▶ **TEXTE À LIRE**:
╭──

La vanité des monstres qui pillent et violentent au nom de leur droit divin de société supérieure, comme toute vanité, est corruption mortelle de l’orgueil authentique et juste quand il y a de la vraie grandeur d’âme.
La vanité, toute vanité est esbroufe sotte et agressante, corruption de l’orgueil humain et perversion de la fierté qui, elle, ne peut venir que de la construction de soi dans l’élévation spirituelle, intellectuelle et morale. Sans cette forme de construction intérieure, intrinsèque de soi, reste l’hybris de la déchéance, telle que constatée dans la horde anthropomorphe peuplant aujourd’hui la Terre, et qui n’ose même plus se reconnaître des hommes au point de se considérer eux-mêmes comme de simples fatras interstellaires, alluvions cosmiques jetés et assemblés organiquement sur la planète bleue.

╰──

▶ **EXERCICES PROPOSÉS**:
(a) Dans le texte sur la vanité, relevez tous les adjectifs qui qualifient le mot « élévation ».
(b) Reprenez le texte sur la vanité là où il s'arrête et prolongez-le.
Les lignes réunies ici forment un matériau distinct du texte.

Entrées enregistrées:
╭──

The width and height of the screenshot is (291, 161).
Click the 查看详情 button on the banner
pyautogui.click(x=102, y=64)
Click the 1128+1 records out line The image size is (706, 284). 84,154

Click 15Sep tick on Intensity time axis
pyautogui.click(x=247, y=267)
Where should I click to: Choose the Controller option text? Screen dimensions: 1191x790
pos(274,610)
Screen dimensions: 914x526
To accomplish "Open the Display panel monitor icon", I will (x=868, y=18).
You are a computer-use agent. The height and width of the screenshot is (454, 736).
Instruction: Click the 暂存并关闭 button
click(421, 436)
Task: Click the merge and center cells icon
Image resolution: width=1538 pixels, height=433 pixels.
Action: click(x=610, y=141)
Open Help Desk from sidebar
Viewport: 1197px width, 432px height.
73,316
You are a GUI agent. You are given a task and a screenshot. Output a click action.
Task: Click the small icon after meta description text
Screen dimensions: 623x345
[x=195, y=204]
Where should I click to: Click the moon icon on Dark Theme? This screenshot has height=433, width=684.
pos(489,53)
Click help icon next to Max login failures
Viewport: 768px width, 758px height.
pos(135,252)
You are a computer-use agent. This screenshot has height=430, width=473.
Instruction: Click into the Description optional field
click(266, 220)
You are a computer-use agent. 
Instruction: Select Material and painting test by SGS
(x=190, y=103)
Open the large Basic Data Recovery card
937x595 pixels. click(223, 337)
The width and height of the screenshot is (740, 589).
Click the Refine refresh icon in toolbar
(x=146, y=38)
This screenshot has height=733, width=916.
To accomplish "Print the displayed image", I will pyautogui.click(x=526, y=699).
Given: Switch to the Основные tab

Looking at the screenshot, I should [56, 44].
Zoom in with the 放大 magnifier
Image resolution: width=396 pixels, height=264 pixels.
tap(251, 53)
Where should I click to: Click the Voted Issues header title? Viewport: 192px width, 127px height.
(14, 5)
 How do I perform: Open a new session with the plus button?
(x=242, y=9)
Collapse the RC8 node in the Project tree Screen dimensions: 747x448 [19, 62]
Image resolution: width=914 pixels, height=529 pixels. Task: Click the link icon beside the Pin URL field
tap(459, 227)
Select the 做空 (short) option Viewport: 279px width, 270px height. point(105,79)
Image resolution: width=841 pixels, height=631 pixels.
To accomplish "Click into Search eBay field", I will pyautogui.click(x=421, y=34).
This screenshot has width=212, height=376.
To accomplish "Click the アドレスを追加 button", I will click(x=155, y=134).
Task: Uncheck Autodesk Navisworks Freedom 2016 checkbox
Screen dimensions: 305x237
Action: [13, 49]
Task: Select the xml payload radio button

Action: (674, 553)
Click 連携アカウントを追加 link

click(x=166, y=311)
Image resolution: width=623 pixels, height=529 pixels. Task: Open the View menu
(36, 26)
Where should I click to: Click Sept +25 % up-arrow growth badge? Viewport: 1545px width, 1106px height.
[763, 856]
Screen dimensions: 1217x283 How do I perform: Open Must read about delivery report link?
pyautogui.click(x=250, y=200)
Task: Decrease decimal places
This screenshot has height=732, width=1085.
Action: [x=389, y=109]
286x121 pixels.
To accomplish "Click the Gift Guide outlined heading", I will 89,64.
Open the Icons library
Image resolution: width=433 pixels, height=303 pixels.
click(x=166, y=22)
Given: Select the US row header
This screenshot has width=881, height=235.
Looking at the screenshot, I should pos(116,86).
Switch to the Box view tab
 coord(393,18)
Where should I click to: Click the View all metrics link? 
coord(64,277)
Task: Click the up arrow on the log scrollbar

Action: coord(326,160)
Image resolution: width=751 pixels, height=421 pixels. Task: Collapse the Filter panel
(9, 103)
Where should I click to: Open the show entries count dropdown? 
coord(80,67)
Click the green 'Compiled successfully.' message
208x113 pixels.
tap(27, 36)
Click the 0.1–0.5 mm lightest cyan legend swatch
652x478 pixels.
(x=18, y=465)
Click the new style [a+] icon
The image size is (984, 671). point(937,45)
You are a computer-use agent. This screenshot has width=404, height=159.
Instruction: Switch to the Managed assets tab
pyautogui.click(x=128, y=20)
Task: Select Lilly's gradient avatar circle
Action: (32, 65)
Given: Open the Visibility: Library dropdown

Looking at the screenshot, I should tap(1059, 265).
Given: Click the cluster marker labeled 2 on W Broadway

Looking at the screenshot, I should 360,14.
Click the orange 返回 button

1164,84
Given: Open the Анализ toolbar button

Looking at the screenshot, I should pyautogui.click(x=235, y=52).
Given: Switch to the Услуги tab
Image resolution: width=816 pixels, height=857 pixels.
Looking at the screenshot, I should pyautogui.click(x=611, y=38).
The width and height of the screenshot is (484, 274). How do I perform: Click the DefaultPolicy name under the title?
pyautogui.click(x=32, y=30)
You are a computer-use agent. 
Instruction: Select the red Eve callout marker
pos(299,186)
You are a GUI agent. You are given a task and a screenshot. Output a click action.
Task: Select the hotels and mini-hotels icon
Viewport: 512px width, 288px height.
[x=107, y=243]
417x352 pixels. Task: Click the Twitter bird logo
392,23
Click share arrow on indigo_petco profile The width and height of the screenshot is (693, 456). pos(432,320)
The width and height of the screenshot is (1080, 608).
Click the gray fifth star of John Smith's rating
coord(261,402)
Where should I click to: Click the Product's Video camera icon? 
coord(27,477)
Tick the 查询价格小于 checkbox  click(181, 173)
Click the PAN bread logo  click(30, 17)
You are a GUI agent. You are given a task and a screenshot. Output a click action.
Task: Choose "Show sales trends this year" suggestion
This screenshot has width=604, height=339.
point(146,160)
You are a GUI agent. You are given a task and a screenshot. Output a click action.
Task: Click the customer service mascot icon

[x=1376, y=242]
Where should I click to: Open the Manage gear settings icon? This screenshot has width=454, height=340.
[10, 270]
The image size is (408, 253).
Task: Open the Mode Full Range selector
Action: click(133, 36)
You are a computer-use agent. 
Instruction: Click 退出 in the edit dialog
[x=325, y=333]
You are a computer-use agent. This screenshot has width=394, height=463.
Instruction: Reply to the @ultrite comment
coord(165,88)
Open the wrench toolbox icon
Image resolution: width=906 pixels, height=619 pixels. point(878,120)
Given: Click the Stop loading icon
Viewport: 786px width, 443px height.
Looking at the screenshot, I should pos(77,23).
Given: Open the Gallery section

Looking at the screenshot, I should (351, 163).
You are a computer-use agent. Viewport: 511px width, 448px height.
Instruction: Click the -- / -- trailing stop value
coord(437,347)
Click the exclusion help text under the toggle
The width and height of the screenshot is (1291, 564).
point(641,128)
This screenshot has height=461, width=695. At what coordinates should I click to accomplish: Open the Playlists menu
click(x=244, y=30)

╰──

▶ **RÉPONSES FOURNIES**:
(a) spirituelle, intellectuelle, morale

(b)
Pour réhabiliter un tant soit peu l’homme contre la déchéance quasi universelle de l’espèce, il faut extirper les racines logico-rationnelles des structures de construction de la personnalité des individus puis combattre les bases émotionnelles du mal dans la praxis et la programmation socio-idéologique des réflexes. Car souvent, c’est sans une pensée personnelle du mal mais par réflexe programmé que procèdent la communauté des individus grossièrement matérialistes et avares, fascistes, racistes, et pleins de toutes sortes de haines irrationnelles et de mégalomanies criminelles voire prédatrices.
Penser un quelconque tantinet de libération soit-elle, nous amène à une opération duelle :
1) structurelle en tant qu’elle vise le système et ses structures
2) structurale puisqu’elle doit travailler l’homme, structure atypique et vivante, construite et dénaturée au gré des forces de transmission et d’imposition practico-réflexe des manières d’être à travers la socialisation de l’individu.
Pour le reste, tant que le système des horreurs demeurera, ne nous laissons pas prendre aux appâts des apparences où les pires crimes se diluent dans la fausse candeur d’une morale sociale doucereuse mais diabolique dans sa propension soporifique et débilitante des esprits, diffusée à tous les vents par la presse des monstres dominants.